Biraz uğraştıktan sonra listeyi tamamladı. Fotoğrafını çekip koça atmak için telefonunu eline aldığında gruptan gelen mesajları gördü.
Seonghwa made him say "yes daddy"
YunhOe
Bugün akasya ağaçlarının
orda Jung Wooyoung'u gördüm
Lanet olsun sana Choi San
diye bağırarak arka tarafa ilerliyordu
Kfkzlxkalodksosldlfl
Elinde bıçakla gezen bir civciv
gibi duruyorduHwa H.
Kfkdlxlalflsldlallfldkflalf
Eşek kadar adamlar ikisi de
Ama didişmeden bir gün
geçiremez oldularYeos yeos
San aktif ama yazmıyor :)İşim var akşam yazarım
listeleri düzenliyorum
San gruptan çıkıp telefonu yanına bıraktı. Wooyoung ile her gün didişir olmuşlardı. San bunu neden yaptığını bilmiyordu. Aslında istese tüm bu gerginliğe ve olaylar silsilesine son verebilirdi.
Ama canı istemiyordu. Wooyoung'un üzerine gitmek, damarına basmak, onu öfkeden deliye çevirmek istiyordu.

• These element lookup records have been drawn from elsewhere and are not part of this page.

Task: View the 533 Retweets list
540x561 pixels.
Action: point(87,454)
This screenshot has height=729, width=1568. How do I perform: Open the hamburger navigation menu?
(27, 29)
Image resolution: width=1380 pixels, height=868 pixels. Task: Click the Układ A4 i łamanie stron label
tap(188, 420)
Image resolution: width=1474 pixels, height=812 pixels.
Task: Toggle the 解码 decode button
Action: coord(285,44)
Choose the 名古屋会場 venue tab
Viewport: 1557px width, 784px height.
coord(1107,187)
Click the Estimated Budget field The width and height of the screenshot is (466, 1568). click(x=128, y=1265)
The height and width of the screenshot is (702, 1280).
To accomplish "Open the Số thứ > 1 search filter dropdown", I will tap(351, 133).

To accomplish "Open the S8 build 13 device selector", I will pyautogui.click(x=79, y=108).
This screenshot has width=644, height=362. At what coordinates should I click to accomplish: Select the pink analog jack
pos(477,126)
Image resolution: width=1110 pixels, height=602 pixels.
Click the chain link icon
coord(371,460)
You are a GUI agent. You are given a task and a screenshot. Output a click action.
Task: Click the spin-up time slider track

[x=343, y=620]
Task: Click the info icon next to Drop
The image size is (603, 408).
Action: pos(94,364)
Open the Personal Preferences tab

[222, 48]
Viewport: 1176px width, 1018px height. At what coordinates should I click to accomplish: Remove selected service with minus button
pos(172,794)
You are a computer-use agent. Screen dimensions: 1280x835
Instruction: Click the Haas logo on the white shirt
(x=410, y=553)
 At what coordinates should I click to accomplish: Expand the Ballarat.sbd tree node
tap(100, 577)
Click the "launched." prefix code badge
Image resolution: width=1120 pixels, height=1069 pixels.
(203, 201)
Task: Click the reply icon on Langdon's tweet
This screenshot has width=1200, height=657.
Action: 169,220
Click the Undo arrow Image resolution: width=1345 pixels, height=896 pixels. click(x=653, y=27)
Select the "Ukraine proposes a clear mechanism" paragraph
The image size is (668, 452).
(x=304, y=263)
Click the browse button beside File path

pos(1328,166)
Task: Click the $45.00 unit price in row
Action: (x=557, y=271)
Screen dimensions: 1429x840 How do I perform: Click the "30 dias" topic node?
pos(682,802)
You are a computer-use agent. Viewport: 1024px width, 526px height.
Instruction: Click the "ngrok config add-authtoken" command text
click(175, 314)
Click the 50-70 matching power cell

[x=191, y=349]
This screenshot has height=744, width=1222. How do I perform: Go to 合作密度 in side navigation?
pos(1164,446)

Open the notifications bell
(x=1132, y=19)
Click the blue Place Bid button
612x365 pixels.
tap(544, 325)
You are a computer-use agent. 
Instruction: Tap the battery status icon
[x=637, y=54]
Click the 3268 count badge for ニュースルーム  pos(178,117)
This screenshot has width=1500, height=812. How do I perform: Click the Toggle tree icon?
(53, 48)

Aslında bu San için öfkesini dışa vurmak için seçtiği bir yöntemdi sadece. Wooyoung çıkıp da hiçbir nane bilmeden sporculuğuna ve yeteneğine laf ettiğinde kan beynine sıçramıştı. Ve o anki öfkesi wooyoung'un sözlerini her hatırladığında saklandığı yerden çıkıp adeta beyninin içinde yangın çıkarıyordu.
Bütün o kaba sözleri söylemeyi neye dayanarak kendine hak görüyordu? San bunu öylece boşverip karşılıksız bırakmak istemiyordu. Bu yüzden de takvimde Wooyoung'u rahatsız etmediği bir gün dahi olmasın istiyordu.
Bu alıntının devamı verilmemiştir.